当然、総合旅行会社は「誰のおかげでケアンズに人が来ると思っているのか」と彼らから見ればハゲタカのようなインターネット上の会社に怒りを向けた。一時は、「インターネットでも販売されているオプショナルツアーなどは、一切これから紹介/掲載/取り次ぎを行なわない」という戒厳令のような状態になった事もある。ケアンズの企業は、インターネットの会社とつきあうのか、うち(総合旅行会社)とつきあうのかどちらかを選べと。けど、インターネット側も別に非合法や非人道的な活動をしているわけではなく、これまでのビジネスモデル事態が問題な事は明らかだった。結局崩れたのは総合旅行会社の方で、相次いでツアー販売用のホームページを開設。これをもって、全員が割引販売をするようになり「定価」というものは虚像になった。いやはや、インターネットというものは凄いものだ。閉鎖的な業界程に破壊力を増して暴れ回る。

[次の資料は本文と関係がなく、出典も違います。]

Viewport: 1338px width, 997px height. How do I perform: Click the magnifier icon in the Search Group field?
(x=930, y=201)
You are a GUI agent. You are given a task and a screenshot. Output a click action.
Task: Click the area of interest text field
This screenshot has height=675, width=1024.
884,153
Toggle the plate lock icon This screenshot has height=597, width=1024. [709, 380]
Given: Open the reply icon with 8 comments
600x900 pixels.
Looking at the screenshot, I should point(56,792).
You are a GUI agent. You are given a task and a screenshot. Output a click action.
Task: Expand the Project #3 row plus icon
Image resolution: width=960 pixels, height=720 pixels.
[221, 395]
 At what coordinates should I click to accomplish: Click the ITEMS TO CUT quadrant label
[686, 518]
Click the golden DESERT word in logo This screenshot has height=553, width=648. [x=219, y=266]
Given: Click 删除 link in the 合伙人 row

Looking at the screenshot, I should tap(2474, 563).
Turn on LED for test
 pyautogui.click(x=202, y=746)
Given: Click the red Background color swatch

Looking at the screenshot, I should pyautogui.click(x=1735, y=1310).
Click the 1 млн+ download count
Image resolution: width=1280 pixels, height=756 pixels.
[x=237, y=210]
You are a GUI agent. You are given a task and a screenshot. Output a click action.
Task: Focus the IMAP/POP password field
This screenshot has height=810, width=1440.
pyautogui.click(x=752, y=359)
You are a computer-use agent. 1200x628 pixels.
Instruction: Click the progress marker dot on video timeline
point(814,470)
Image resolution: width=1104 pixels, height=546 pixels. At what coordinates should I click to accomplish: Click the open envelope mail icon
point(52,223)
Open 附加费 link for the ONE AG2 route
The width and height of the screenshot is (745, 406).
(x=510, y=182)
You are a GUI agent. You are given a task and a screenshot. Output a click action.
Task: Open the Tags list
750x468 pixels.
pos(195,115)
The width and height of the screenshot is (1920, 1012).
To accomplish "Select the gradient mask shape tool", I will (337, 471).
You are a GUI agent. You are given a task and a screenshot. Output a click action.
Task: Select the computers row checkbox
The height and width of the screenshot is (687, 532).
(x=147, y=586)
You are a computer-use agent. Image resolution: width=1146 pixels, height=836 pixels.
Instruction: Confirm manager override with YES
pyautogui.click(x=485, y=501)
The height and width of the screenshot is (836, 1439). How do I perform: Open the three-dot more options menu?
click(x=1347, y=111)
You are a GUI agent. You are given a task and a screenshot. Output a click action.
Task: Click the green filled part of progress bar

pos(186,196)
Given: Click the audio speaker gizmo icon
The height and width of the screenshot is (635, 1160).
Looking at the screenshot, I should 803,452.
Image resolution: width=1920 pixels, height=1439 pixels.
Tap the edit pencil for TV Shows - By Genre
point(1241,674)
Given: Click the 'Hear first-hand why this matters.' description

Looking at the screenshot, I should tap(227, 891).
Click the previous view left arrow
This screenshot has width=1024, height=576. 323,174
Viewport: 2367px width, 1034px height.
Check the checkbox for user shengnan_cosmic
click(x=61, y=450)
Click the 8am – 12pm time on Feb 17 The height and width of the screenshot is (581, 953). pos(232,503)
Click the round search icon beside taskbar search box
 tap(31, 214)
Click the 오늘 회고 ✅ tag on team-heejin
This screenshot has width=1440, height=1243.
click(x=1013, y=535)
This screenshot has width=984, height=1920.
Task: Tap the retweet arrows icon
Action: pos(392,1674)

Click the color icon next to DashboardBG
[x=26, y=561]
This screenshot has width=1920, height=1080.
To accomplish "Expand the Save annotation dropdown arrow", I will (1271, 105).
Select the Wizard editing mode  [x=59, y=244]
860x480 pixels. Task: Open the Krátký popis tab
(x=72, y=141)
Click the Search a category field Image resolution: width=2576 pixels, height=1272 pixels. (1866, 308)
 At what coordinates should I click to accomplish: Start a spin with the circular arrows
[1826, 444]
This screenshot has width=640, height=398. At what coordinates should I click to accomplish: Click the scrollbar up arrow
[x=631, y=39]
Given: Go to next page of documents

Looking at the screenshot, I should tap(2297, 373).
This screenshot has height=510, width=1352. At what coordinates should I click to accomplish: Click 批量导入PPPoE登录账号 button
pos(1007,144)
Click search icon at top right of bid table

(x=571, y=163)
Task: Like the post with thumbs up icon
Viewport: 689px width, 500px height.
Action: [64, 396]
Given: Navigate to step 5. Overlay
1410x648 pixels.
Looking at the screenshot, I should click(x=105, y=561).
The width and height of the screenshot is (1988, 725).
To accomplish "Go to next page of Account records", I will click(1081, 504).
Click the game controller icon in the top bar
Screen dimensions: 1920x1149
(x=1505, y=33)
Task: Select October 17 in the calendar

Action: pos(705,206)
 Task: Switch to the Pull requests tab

やりようによっては、夫婦で経営しているようなインターネット会社が、系列まで含めれば一万人以上の社員を抱えるような旅行会社と戦えるわけだ。民間企業の価値を「どれだけ利益を残しているか」という点だけに乱暴に限定すれば、夫婦の方が上回る事もあり得ない話ではない。
二枚の写真はJTBケアンズ支店で配布されている割引チラシの両面。とうとう、現地での対面販売でも割引が行なわれだした。それも大御所が。英語で書かれているのが最後のコダワリのようにも感じられる。
定価で販売する事が出来なくなったばかりか、密接な関係だったエアラインもインターネット系のジェットスター航空に替わり総合旅行会社を経由せず直接顧客を集めている現在、彼らはどうなっていくのか。幸い畑の違う所にいる私は興味深く見守っているわけです。